(Collected data entries)
┄┄┄┄┄┄

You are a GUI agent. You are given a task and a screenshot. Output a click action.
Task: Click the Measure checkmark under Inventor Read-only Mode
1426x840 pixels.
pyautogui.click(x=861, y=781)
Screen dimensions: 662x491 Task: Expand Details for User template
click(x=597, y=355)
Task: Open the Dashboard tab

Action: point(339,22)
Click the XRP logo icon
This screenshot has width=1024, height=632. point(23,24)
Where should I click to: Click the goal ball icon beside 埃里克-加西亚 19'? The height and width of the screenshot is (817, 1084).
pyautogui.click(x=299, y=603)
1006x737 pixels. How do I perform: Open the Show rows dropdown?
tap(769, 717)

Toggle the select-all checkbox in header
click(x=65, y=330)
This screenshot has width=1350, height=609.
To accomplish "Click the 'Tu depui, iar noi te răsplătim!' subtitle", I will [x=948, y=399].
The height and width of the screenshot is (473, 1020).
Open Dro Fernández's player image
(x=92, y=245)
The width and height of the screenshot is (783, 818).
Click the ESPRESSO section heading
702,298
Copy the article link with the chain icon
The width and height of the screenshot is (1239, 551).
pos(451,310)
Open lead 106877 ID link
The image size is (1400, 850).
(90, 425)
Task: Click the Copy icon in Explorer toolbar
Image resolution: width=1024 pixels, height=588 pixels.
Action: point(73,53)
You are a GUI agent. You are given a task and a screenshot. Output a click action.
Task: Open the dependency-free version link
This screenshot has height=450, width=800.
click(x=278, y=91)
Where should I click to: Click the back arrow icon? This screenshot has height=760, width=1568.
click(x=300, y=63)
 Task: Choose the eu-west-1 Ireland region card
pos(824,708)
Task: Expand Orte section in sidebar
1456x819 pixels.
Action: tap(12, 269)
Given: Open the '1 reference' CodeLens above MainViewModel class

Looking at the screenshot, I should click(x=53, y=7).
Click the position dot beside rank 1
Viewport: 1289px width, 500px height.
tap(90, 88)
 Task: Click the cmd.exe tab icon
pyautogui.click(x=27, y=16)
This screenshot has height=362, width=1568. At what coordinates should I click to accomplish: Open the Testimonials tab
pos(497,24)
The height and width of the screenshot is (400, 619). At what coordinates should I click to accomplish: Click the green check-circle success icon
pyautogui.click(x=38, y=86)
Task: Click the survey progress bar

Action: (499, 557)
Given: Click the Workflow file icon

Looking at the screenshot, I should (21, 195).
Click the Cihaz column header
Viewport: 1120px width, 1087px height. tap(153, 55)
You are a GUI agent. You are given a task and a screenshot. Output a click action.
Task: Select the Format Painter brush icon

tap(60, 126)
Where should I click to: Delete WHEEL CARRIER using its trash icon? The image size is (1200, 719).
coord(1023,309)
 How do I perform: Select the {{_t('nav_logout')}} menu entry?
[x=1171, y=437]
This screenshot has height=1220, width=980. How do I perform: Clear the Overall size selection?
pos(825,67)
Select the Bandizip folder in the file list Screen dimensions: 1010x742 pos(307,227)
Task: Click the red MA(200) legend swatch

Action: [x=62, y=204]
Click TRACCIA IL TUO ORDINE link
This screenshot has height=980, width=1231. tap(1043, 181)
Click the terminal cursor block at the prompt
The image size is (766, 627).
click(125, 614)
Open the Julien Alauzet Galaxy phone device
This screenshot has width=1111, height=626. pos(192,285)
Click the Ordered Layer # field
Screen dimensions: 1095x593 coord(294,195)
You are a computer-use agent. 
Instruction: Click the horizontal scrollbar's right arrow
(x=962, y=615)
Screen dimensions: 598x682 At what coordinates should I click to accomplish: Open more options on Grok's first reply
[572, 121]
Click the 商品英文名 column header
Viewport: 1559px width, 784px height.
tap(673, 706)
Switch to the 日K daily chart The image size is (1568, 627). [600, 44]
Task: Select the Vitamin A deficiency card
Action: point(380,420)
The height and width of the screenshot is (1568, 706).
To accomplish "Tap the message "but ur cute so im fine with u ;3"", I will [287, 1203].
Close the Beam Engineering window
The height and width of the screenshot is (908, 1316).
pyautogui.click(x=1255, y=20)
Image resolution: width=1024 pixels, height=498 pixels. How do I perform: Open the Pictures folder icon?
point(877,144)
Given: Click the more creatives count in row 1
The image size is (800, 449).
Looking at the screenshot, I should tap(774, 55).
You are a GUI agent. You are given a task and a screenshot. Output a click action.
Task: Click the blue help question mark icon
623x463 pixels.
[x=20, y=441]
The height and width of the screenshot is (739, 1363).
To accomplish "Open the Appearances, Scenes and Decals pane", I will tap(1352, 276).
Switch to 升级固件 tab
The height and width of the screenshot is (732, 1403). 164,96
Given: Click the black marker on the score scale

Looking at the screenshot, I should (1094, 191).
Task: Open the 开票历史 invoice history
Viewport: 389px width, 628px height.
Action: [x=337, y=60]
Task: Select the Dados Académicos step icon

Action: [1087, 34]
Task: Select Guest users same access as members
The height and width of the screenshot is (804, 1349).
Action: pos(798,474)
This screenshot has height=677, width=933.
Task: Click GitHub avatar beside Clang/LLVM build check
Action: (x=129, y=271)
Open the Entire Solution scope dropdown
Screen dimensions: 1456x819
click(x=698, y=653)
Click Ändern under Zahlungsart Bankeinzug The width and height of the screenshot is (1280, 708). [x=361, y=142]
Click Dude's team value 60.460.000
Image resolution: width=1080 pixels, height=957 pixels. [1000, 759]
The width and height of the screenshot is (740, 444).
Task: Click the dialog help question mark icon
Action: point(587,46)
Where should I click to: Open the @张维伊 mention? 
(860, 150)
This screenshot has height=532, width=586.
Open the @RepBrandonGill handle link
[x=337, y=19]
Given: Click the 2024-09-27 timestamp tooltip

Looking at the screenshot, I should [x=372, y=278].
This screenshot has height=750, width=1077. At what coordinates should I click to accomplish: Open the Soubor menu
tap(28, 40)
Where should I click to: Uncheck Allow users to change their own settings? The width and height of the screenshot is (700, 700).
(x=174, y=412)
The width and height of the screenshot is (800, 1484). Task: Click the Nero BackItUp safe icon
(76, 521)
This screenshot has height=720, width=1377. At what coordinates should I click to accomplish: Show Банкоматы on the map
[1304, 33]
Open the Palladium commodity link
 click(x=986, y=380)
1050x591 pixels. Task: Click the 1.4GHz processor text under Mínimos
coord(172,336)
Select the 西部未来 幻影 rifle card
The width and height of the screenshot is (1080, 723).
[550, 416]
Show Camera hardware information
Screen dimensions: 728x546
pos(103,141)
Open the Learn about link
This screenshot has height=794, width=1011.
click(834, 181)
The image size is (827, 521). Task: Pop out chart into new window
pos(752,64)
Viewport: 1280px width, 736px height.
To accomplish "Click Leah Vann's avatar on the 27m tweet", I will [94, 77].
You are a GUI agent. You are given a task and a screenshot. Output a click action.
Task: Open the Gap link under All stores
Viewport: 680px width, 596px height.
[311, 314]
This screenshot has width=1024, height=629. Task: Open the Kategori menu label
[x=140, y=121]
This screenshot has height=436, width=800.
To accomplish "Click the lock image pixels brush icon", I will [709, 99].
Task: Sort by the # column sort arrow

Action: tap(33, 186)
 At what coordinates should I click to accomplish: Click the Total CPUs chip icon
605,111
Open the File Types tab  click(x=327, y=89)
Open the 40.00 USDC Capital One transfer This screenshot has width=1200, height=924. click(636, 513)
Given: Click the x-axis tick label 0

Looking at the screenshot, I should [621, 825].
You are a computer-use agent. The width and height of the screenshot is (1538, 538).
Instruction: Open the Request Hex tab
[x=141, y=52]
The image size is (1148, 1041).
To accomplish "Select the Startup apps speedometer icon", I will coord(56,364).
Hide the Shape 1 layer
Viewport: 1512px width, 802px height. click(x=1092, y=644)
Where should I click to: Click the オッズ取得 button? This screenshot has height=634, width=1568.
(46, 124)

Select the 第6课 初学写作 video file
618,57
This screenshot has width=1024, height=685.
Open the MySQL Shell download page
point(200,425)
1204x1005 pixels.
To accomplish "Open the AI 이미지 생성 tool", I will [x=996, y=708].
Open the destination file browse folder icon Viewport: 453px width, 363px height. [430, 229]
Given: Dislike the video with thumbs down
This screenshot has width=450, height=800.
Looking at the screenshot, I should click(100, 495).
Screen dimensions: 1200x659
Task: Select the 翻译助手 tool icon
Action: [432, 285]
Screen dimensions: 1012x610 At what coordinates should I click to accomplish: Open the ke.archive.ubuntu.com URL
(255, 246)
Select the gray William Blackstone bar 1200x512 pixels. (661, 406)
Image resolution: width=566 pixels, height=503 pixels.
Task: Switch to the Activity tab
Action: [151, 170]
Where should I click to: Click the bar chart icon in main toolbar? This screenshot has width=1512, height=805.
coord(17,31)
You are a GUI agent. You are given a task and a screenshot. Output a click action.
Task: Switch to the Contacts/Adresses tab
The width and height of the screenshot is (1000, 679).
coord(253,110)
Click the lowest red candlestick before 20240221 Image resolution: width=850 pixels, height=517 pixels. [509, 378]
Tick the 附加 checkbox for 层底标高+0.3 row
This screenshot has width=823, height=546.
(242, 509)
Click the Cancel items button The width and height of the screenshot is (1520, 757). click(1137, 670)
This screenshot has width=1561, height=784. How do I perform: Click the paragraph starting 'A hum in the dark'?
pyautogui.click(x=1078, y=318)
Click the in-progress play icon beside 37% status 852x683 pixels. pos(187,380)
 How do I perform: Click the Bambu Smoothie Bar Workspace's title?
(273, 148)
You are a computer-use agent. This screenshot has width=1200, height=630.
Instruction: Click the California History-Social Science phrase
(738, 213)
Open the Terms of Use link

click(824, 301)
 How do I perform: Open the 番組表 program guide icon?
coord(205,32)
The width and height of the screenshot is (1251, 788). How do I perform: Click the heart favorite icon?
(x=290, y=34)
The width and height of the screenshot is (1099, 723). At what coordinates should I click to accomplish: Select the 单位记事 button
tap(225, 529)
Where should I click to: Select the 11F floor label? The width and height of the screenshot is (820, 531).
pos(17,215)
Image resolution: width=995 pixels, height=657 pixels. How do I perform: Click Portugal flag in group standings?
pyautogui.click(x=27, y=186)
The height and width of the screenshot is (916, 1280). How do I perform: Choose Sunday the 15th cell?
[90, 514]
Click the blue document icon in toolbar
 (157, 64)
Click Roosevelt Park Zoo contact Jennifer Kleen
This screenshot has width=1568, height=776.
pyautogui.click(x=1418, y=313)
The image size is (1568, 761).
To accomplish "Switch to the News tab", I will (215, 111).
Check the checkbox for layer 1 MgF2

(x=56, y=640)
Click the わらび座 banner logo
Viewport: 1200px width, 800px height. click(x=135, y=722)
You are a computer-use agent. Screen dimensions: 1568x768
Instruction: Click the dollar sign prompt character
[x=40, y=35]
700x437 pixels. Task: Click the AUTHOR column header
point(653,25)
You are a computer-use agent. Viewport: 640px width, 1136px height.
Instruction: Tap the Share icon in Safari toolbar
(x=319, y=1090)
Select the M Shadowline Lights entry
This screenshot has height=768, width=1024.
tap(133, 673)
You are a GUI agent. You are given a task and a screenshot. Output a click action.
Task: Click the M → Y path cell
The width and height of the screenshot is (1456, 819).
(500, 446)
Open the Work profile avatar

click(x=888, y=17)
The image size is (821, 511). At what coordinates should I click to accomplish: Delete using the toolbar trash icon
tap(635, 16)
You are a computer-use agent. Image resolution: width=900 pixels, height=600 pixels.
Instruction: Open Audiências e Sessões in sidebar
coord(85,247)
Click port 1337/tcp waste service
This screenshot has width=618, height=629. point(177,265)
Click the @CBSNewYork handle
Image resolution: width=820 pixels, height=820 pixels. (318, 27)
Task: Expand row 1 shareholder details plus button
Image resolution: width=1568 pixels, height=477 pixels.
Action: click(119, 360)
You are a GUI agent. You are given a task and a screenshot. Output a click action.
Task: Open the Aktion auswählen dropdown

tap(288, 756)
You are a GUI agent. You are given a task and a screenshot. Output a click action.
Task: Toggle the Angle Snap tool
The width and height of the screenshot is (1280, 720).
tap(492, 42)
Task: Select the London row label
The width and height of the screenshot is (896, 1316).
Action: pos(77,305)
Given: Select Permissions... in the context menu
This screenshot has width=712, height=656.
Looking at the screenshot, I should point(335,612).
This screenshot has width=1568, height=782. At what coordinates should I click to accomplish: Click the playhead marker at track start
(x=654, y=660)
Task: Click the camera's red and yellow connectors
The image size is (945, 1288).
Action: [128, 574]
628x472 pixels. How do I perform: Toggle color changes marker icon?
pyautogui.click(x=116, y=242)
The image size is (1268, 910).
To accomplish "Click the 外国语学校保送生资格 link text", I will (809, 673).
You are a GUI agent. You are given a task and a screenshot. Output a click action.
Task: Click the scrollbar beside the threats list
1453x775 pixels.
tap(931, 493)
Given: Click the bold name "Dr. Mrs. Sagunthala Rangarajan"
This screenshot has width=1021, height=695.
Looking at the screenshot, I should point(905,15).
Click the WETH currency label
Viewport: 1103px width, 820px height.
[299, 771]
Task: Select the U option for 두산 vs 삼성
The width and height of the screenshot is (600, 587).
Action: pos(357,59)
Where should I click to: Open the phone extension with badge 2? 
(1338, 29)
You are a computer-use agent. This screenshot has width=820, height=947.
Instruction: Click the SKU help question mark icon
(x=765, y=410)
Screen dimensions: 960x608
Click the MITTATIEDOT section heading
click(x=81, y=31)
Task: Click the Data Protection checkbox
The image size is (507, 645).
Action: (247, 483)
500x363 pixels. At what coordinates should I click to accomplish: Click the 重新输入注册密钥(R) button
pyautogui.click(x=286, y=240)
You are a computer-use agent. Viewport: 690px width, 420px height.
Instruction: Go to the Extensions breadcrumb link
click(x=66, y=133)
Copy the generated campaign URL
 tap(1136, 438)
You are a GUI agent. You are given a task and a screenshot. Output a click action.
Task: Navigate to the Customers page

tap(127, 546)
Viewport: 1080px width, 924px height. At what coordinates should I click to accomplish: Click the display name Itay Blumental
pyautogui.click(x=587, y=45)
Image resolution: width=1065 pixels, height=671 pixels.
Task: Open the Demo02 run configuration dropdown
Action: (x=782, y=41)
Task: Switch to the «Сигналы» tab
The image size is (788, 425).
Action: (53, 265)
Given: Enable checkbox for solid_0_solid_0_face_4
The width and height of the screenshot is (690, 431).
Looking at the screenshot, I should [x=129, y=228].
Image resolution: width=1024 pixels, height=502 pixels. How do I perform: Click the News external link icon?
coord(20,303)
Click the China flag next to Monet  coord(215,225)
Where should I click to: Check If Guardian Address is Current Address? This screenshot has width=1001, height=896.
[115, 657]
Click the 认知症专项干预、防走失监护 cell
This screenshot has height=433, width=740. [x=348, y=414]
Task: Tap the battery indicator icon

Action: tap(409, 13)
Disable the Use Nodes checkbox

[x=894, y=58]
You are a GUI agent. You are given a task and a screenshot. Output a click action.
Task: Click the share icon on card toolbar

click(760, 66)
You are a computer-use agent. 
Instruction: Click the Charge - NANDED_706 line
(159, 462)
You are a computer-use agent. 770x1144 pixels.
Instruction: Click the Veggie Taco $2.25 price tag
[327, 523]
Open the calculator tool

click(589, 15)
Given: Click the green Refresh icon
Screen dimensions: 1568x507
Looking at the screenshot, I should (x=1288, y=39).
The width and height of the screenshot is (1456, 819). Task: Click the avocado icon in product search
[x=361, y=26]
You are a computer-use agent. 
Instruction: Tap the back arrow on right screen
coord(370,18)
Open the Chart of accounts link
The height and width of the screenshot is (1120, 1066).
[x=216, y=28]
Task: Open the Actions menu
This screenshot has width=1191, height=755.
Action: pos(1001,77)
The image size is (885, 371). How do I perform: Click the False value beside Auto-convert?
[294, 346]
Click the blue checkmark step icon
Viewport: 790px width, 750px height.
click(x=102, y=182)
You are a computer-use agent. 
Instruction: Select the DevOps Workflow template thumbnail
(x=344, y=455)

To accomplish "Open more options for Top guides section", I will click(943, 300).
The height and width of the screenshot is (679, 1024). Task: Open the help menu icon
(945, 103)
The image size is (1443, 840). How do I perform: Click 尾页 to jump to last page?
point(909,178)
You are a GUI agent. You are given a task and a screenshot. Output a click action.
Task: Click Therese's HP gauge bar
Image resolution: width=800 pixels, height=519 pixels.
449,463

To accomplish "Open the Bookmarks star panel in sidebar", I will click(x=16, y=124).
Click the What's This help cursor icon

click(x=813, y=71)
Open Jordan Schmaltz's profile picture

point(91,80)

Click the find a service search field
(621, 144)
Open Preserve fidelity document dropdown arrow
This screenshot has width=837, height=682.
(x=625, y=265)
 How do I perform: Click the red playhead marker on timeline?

┄┄┄┄┄┄

## Required action
Work through the records line by line and tally those that include the word "list". Give the number alone.

## Response box
2